4. Why do I get hiccups?
Did you know you have a big stretchy muscle in your body that is a bit like a trampoline!? It is called the Diaphragm and it sits under your lungs. Without you even knowing about it, your diaphragm is constantly contracting and expanding to help air get in and out of your lungs, that is until… you get hiccups! Then you REALLY know about it!
Hiccups start when your diaphragm has a sudden spasm, this means the muscle contracts quickly and vigorously. This confuses your body and normal control of air into the lungs makes pockets of air get trapped.

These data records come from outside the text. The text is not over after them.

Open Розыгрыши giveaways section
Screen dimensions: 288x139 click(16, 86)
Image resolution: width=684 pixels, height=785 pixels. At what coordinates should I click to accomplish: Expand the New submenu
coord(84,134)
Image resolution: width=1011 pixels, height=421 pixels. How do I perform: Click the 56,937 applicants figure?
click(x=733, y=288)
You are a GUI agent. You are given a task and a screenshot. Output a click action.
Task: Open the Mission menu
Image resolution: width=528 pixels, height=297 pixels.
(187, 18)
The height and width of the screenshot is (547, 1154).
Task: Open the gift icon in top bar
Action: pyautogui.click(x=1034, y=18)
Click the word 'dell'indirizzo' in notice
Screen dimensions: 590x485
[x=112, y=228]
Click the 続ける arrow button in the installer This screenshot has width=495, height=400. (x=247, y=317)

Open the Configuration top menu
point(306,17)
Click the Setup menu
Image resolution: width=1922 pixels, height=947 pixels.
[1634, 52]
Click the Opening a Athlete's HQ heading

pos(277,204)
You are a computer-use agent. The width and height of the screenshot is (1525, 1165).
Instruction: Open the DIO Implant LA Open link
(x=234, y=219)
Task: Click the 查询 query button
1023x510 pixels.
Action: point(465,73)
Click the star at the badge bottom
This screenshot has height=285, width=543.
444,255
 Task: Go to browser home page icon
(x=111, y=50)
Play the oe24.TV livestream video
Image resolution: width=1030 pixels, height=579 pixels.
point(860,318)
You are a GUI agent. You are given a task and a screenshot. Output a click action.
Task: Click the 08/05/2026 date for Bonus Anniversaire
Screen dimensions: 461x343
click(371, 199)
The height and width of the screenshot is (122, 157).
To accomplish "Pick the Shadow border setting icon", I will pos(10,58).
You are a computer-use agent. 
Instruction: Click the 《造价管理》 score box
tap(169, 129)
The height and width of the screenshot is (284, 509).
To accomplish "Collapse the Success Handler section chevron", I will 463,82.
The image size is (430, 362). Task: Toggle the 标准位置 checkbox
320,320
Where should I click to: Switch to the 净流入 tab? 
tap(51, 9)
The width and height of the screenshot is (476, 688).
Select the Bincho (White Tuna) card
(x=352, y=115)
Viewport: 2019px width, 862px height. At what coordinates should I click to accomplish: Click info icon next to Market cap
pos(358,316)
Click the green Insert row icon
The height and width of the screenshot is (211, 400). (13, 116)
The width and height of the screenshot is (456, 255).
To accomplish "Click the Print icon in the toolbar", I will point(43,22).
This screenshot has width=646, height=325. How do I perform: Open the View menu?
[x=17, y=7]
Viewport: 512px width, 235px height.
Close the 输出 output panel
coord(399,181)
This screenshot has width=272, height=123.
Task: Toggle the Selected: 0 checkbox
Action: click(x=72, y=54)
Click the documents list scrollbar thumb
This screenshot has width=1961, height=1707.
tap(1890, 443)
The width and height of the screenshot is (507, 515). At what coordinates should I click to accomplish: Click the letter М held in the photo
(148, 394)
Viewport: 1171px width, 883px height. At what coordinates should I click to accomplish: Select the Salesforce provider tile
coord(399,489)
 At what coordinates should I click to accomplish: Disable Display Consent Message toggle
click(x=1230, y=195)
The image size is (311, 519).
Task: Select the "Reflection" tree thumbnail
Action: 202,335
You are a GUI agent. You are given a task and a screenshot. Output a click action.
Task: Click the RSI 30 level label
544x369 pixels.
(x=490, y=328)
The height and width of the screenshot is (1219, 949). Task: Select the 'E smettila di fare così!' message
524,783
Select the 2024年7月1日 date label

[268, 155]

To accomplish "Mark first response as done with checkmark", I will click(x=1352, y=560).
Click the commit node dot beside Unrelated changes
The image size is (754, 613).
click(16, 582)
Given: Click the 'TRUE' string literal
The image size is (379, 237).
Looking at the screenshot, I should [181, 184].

You have another special muscle in your throat that stops food and liquid getting into your lungs, this is called your Glottis. The glottis opens and shuts rapidly and the HIC you hear is actually the sound of your glottis smacking together as it shuts!
Try it! If you put a hand on your bottom and quickly clench your bottom muscles you will be able to feel what happens when a muscle contracts.
It seems that hiccups are a bit of a body glitch, they serve no obvious purpose, but they might give clues about our ancient, evolutionary link to fish! Check out this short video to find out about the fastest and longest hiccups in the world!
5. Why are veins blue when our blood is red?
You are right, blood IS red and even though it might look bluish in your veins, your blood is ALWAYS red! This is because your blood contains special cells called red blood cells (scientists are not very inventive with names sometimes!). Red blood cells have a really cool structure that looks a bit like a bowl with 4 piles of spaghetti and a tomato sitting on top of each pile like this:
The “tomato” is a bit of Iron which is bright red when it touches Oxygen. Imagine one red blood cell on its journey around your body. It starts in your heart and is pushed into your lungs where it get flooded with Oxygen from the air you breathe. Puffed up with oxygen, the red blood cell whizzes through your arteries delivering Oxygen to things like your brain and muscles. As the red blood cell offloads its Oxygen the red of the iron gets dull, and as the red blood cell makes its way back to the heart through your veins it isn’t such a vibrant red anymore.
Try it! Look at the inside of your wrists. The skin here is very thin and your veins and arteries are close to the surface of your skin. Do your veins look blue?
We know that the blood cells are red so why do the veins look blue!? Light can pass through the thin layers of skin and into your blood vessels, then that light reflects back into your eyes so you can see the blood vessels there. Blood cells with less oxygen absorb red light so the light that reflects back to your eyes doesn’t have much red in it, so the blood vessel looks bluish!